As we mentioned earlier, this study specifically is about metadata and association between them. Therefore, using machine learning will be helpful to mine the data, learn from the data, and find this association. In our study, we wanted to find the correlation between metadata elements and their values. Association rules are the main technique for data mining to find these correlations. Sharma et al., compared association rule mining algorithms (e.g. AIS and FP-Growth, and Apriori).^[17] Each algorithm has advantages and disadvantages according to their comparison. For example, AIS requires multiple scanning of the database, only rules that have one item in right side can be generated, and too many candidate itemsets are generated. FP-Growth also has some disadvantages such as the resulting FP-Tree is not unique for the same logical database and it cannot be used in interactive mining system. Apriori is scanning the complete database multiple times but still, it is easy to implement. Predictive Apriori algorithm overcomes this disadvantage of the Apriori algorithm with scanning the beast n rules instead of scanning all rules. PART algorithm uses partial decision trees to generate the decision list that is shown in the output, but only this final list is what is used to make classifications and with that, we have better performance.
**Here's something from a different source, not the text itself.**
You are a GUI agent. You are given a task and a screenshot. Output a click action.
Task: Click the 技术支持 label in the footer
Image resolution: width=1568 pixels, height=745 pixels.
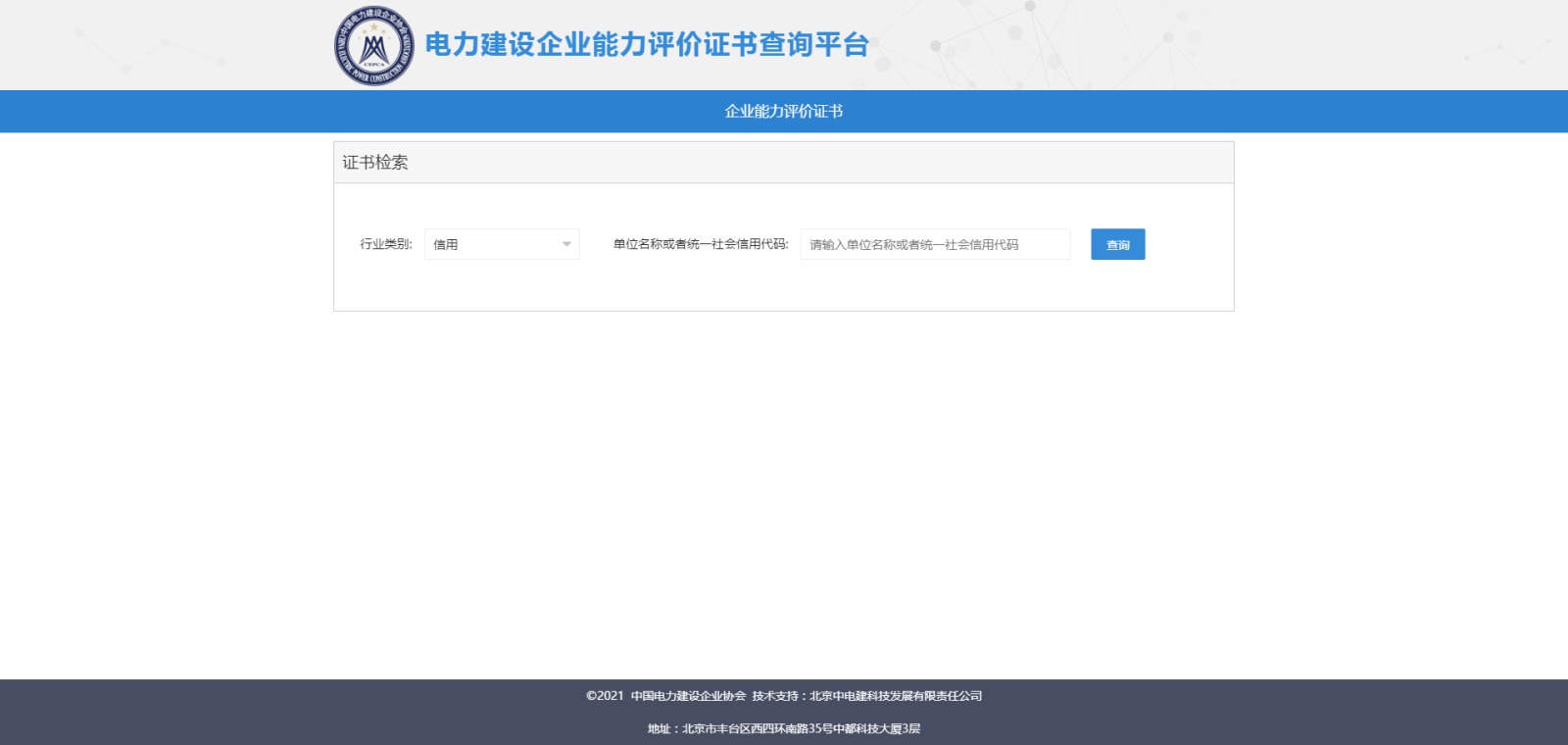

In previously published manuscript^[18], we proposed a framework to predict structured metadata terms from unstructured metadata for improving quality and quantity of metadata, using the Gene Expression Omnibus (GEO) microarray database. Our framework consists of classifiers trained using term frequency-inverse document frequency (TF-IDF) features and a second approach based on topics modeled using a Latent Dirichlet Allocation model (LDA) to reduce the dimensionality of the unstructured data. Our results based on GEO database showed that structured metadata can be predicted with TF-IDF more accurate than LDA. And both TF-IDF and LDA are outperforming the majority vote baseline as well. Overall this is a promising approach for metadata prediction that is likely to be applicable to other datasets and has implications for researchers interested in biomedical metadata curation and metadata prediction. Considering that metadata is structured and unstructured in GEO and other resources, we decided to find the correlation between structured metadata. In this study, we found the correlation between selected structured metadata elements versus in previous work we predicted structure metadata from the free text. Structure metadata has a potential to be predicted and suggested to metadata template author or metadata submitter during the submission process based on each other.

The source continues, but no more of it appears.